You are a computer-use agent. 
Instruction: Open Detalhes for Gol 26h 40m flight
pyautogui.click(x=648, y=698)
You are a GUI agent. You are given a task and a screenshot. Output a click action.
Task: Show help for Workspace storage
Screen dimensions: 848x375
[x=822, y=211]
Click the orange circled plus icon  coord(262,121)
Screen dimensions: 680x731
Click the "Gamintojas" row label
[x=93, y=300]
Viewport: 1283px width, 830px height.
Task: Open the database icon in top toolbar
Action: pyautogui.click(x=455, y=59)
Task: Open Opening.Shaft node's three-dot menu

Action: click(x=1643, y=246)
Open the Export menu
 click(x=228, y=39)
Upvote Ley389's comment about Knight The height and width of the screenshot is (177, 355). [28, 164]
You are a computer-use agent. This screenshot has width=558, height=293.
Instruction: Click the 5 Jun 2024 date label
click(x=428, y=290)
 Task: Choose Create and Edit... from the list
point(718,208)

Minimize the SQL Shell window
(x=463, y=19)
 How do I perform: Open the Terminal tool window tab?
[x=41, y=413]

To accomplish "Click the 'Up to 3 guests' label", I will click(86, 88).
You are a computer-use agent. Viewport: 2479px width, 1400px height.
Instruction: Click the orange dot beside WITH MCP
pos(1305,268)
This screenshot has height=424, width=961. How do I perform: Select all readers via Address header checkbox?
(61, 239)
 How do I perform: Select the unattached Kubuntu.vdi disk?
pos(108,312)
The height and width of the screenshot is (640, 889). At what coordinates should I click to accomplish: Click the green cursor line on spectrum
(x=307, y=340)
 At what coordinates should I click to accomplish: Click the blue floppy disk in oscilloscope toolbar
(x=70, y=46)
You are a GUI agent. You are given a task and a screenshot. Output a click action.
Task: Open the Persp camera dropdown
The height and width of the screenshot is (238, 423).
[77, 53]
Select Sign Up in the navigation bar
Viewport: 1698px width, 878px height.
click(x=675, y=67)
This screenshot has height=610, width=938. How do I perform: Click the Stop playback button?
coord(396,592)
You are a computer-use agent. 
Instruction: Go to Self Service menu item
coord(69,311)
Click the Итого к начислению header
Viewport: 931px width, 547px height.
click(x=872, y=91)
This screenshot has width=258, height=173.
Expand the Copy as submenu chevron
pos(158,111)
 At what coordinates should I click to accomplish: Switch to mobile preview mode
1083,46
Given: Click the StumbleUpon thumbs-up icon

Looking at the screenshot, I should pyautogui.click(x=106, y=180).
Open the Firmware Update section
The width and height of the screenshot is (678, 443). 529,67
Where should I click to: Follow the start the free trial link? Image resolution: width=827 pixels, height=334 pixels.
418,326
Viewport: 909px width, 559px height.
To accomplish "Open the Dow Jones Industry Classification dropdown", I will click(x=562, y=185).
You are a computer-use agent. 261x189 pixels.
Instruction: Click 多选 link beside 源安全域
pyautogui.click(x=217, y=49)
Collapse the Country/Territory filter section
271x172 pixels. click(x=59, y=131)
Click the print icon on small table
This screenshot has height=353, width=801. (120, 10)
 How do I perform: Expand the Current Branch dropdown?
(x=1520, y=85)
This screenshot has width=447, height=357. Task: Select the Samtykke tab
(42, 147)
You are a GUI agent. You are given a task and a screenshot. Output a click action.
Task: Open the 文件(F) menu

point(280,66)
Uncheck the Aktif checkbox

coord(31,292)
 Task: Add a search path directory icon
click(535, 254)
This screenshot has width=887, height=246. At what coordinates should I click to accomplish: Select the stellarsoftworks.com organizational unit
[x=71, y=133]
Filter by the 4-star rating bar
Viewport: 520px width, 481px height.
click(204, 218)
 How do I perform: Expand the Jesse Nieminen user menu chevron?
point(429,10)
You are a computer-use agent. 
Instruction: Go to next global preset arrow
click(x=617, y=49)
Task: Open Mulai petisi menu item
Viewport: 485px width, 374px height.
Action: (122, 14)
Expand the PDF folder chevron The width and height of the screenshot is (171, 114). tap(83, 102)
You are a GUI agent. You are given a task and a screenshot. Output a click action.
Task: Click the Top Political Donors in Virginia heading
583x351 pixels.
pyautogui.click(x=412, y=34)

**INSTRUCTIONS TO FOLLOW**
Please render the entries from the line containing "How do I perform: Expand the Current" to the line containing "coord(31,292)", both included, as a Markdown table with the columns Row and Entry line. Number each line and leave out blank lines.

**ANSWER FOR THE TASK**
| Row | Entry line |
|---|---|
| 1 |  How do I perform: Expand the Current Branch dropdown? |
| 2 | (x=1520, y=85) |
| 3 | This screenshot has width=447, height=357. Task: Select the Samtykke tab |
| 4 | (42, 147) |
| 5 | You are a GUI agent. You are given a task and a screenshot. Output a click action. |
| 6 | Task: Open the 文件(F) menu |
| 7 | point(280,66) |
| 8 | Uncheck the Aktif checkbox |
| 9 | coord(31,292) |